26年間、レバノン南部の丘の上にある十字軍の城が、その地を静かに見守ってきた。12世紀に建てられたボーフォート城は、標高約700メートルの丘に立ち、レバノン南部から北部イスラエルまでを見渡せる。5月31日から6月1日にかけて、イスラエル軍がその城に再び旗を掲げた。
この占領は、約四半世紀ぶりにイスラエル軍がレバノンへ最も深く地上進攻したことを意味する。軍はリタニ川を越え、ナバティエやティールの町に向けて前進した。また、南部の住民に対して避難命令が出された。
現在の戦闘は3月2日に始まり、レバノンでは3,400人以上が死亡し、100万人以上が住む場所を失った。イスラエル側では25人の兵士が亡くなった。
4月中旬に停戦が発効したが、ネタニヤフ首相の命令のもと、イスラエルは地上作戦を続けた。ボーフォート城の陥落を受け、イランは米国との間接交渉の停止を発表した。イランのアラグチ外相は、レバノンでの作戦が停戦違反にあたると主張した。
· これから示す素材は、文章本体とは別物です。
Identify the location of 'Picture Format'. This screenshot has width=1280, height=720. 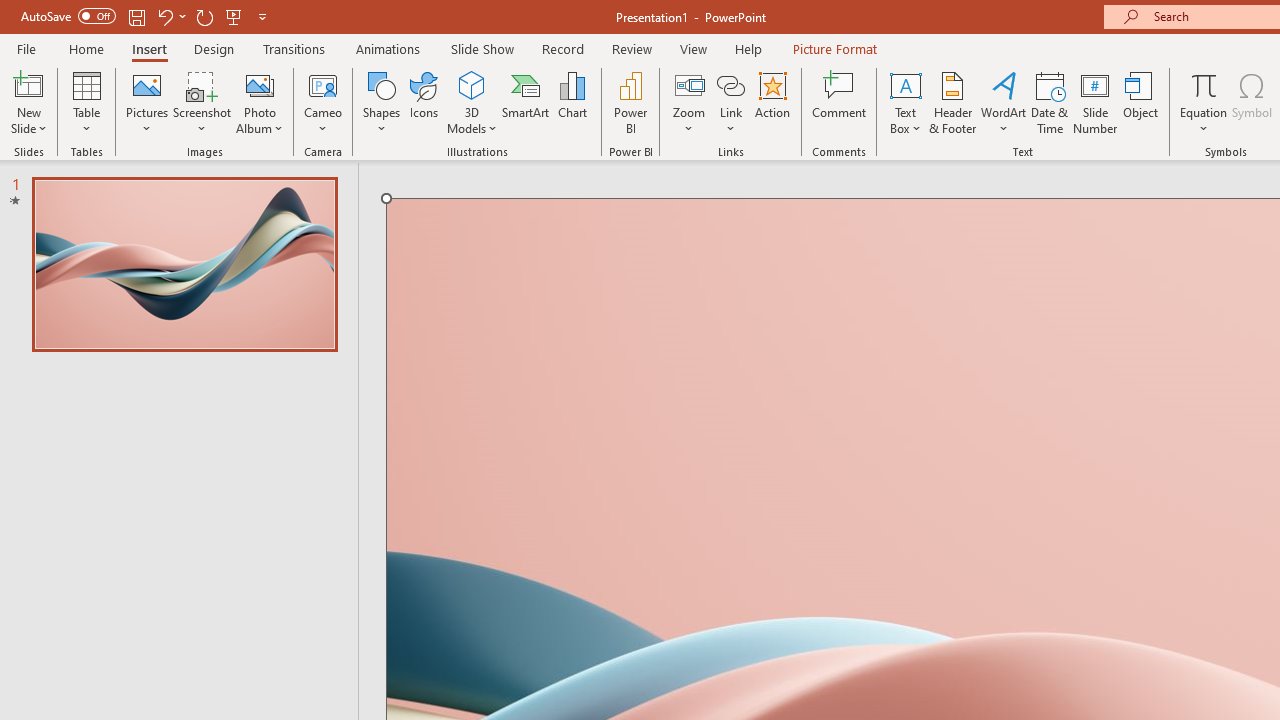
(835, 48).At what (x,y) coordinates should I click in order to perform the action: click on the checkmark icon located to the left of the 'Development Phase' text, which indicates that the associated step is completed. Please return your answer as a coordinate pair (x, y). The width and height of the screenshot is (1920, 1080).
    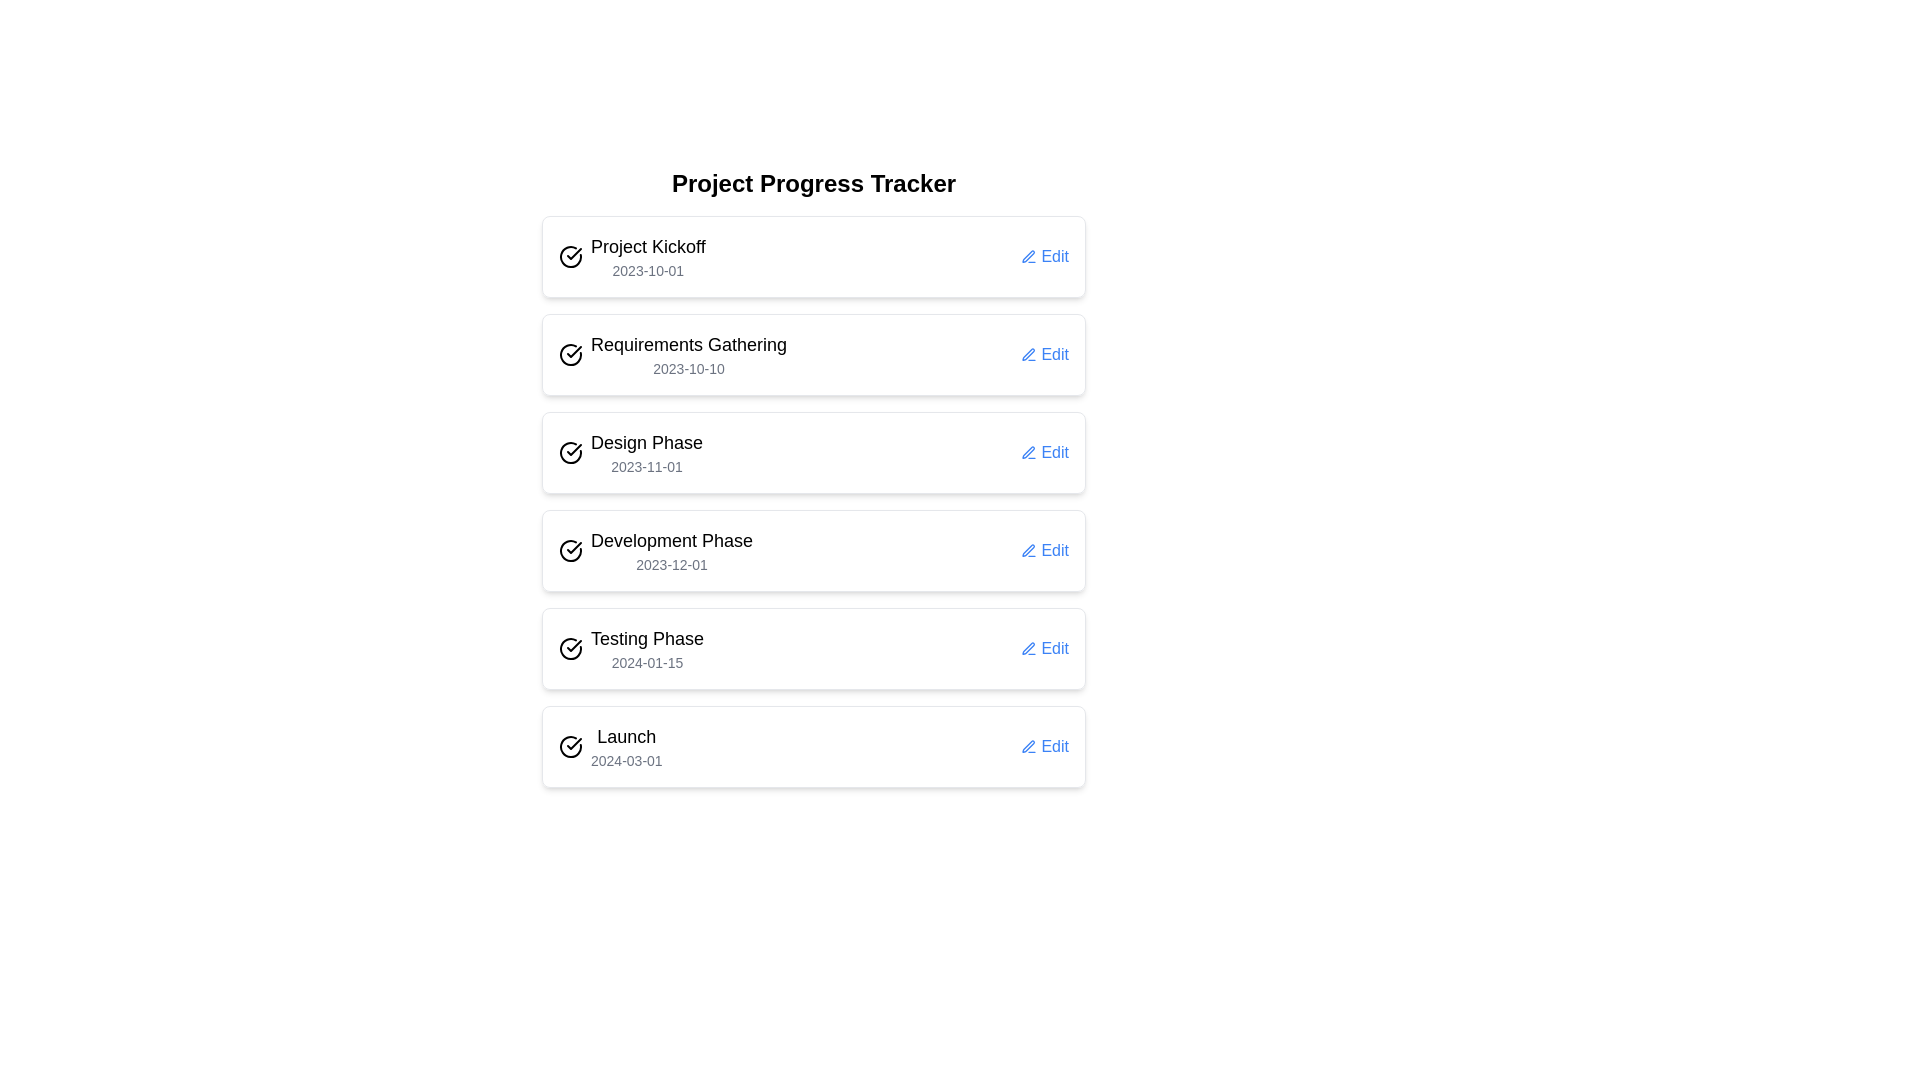
    Looking at the image, I should click on (573, 547).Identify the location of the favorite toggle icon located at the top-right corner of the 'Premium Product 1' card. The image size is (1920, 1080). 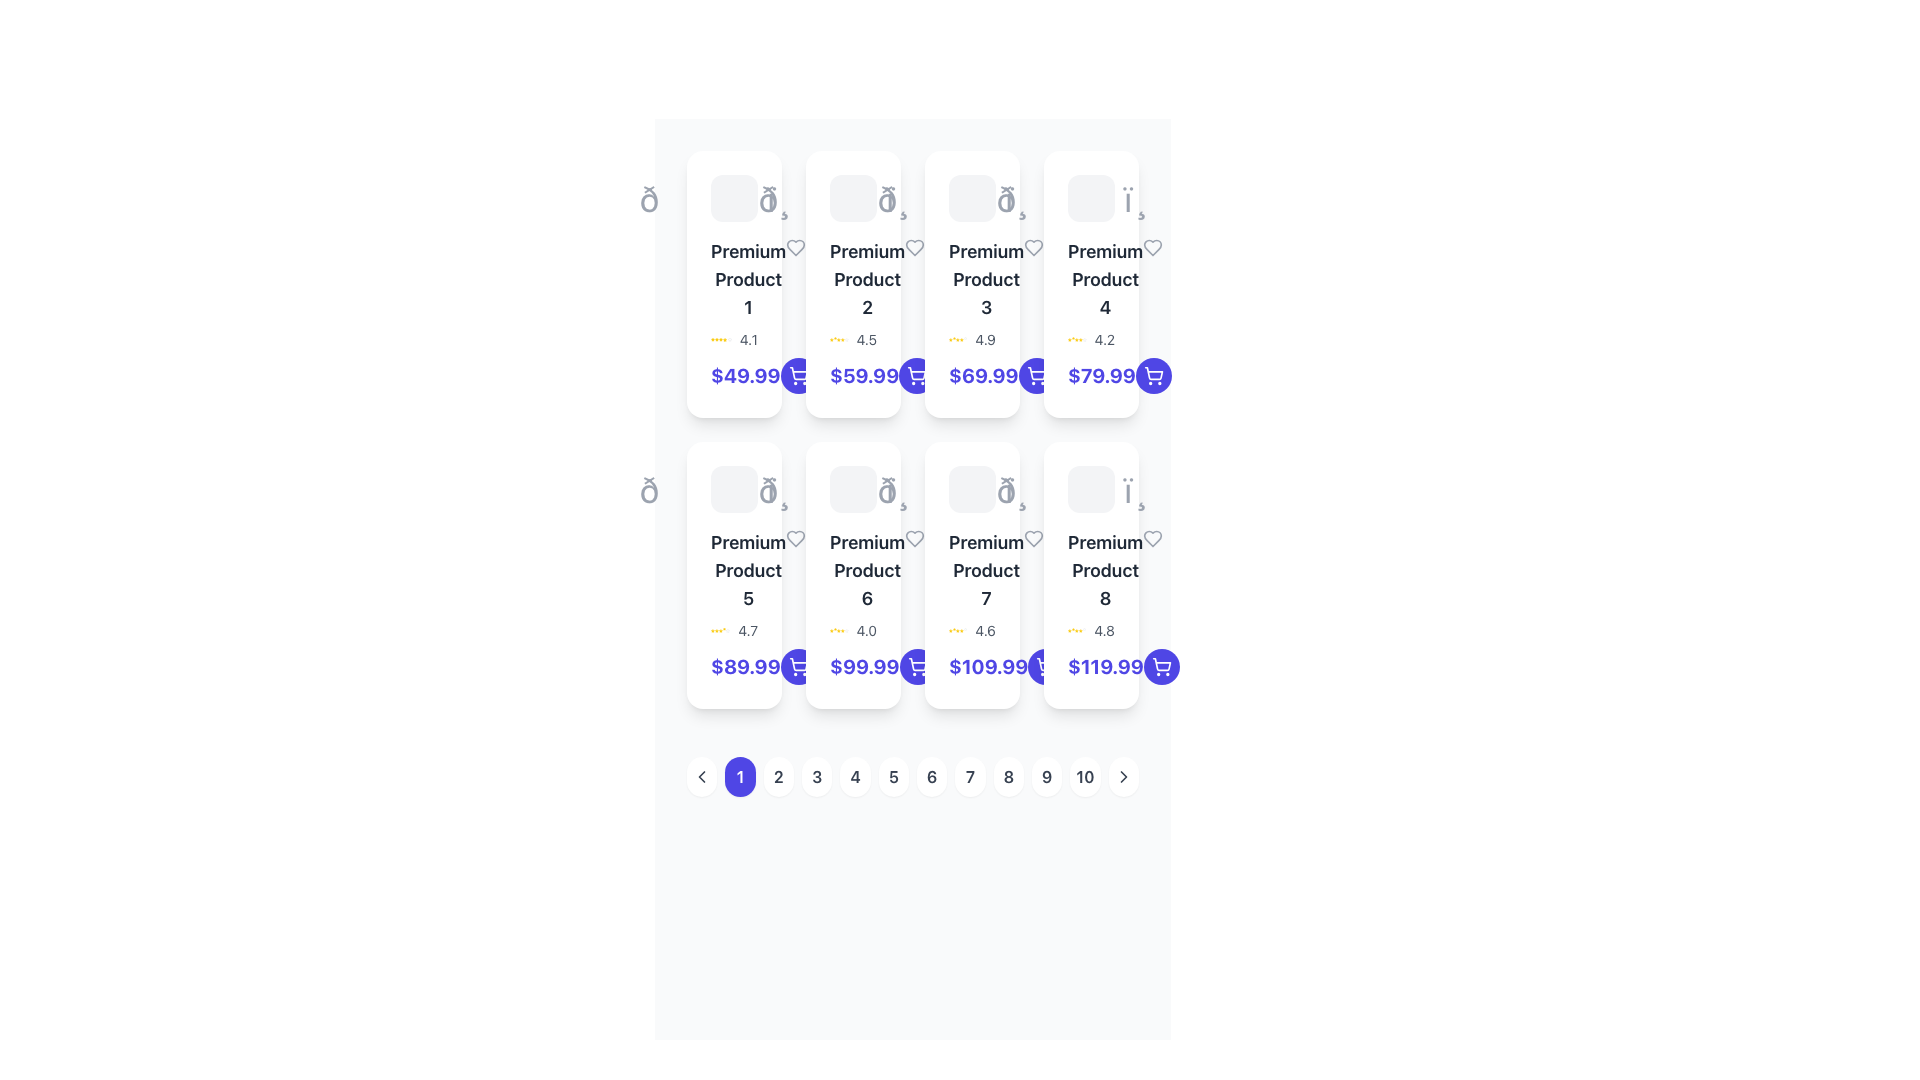
(795, 246).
一方、トランプ大統領は「交渉は急ピッチで続いている」と述べ、両国の主張は大きく食い違っている。イランの軍高官は「降伏なければ戦争は避けられない」と警告した。米軍はクウェートに向けたイランの弾道ミサイルを迎撃したと発表し、ホルムズ海峡の封鎖をめぐる脅しによって原油価格も急騰した。